• [ACTIVITY LIST]:
a – Name every skyscraper that the Cuatro Torres article lists among the four tallest in Spain.
b – According to the Cuatro Torres article, in what year was the fifth tower, Caleido, completed?
c – Reproduce the part of the Cuatro Torres article between "The Cuatro Torres" and "completed in 2021.", inclusive.

Design and construction
- Architects: Torre Cepsa: Norman Foster Torre de Cristal: César Pelli Torre PwC: Carlos Rubio Carvajal and Enrique Álvarez-Sala Walther Torre Espacio: Henry N. Cobb

= Cuatro Torres Business Area =

The Cuatro Torres Business Area (CTBA), also known as the Área de Negocios de las Cuatro Torres (Spanish for "Four Towers Business Area"), is a business district located in the Paseo de la Castellana in Madrid, Spain, on the former Ciudad Deportiva of Real Madrid. The area contains the four tallest skyscrapers in Spain, and four of the ten tallest in the European Union: the Torre Emperador, Torre de Cristal, Torre PwC and Torre Cepsa. Construction of the buildings finished in 2008.

Since the site was initially developed, a fifth tower, Caleido, was completed in 2021.

• [DATASET EXTRACT]:
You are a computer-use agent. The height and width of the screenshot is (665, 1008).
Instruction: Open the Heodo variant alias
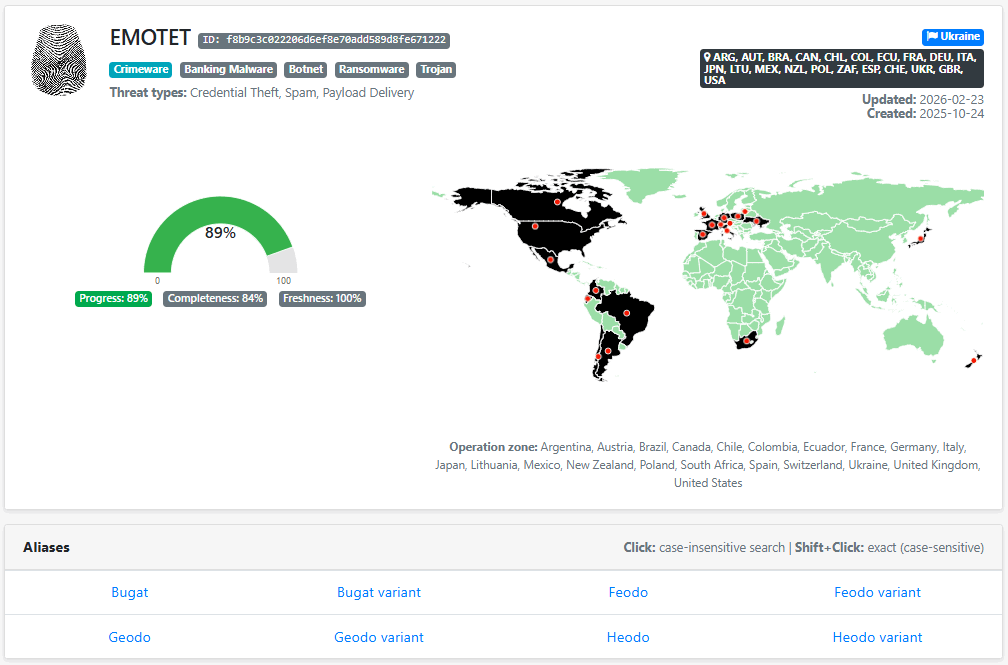click(x=877, y=637)
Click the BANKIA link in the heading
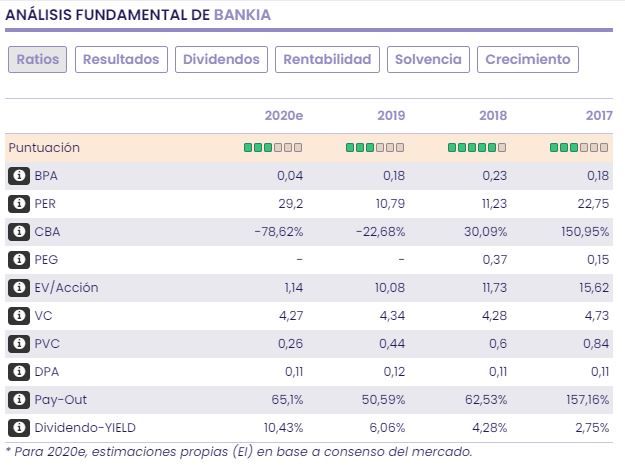Screen dimensions: 625x475 pos(242,16)
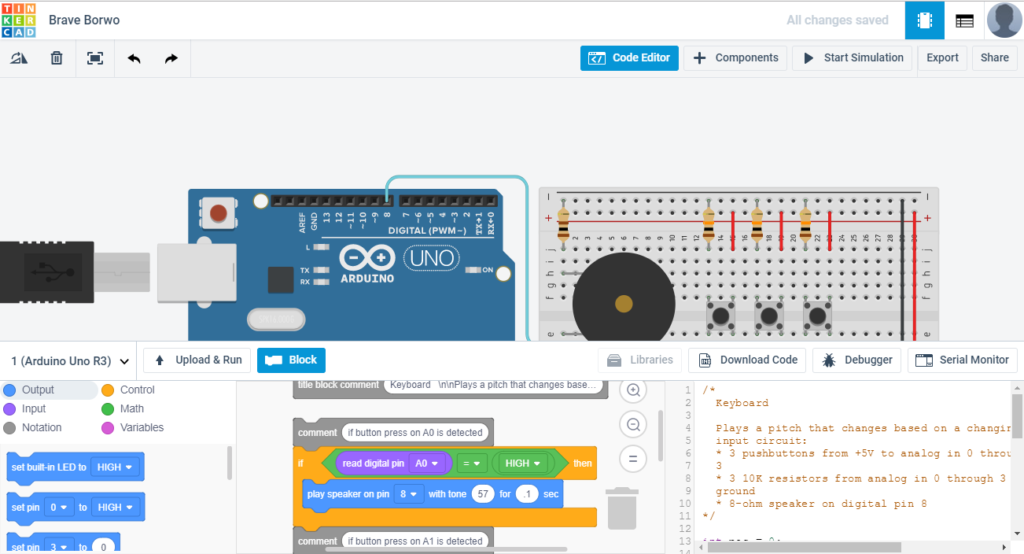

• [ANSWERS FOR EACH ITEM]:
a – Torre Emperador, Torre de Cristal, Torre PwC, Torre Cepsa

b – Caleido was completed in 2021.

c –
The Cuatro Torres Business Area (CTBA), also known as the Área de Negocios de las Cuatro Torres (Spanish for "Four Towers Business Area"), is a business district located in the Paseo de la Castellana in Madrid, Spain, on the former Ciudad Deportiva of Real Madrid. The area contains the four tallest skyscrapers in Spain, and four of the ten tallest in the European Union: the Torre Emperador, Torre de Cristal, Torre PwC and Torre Cepsa. Construction of the buildings finished in 2008.

Since the site was initially developed, a fifth tower, Caleido, was completed in 2021.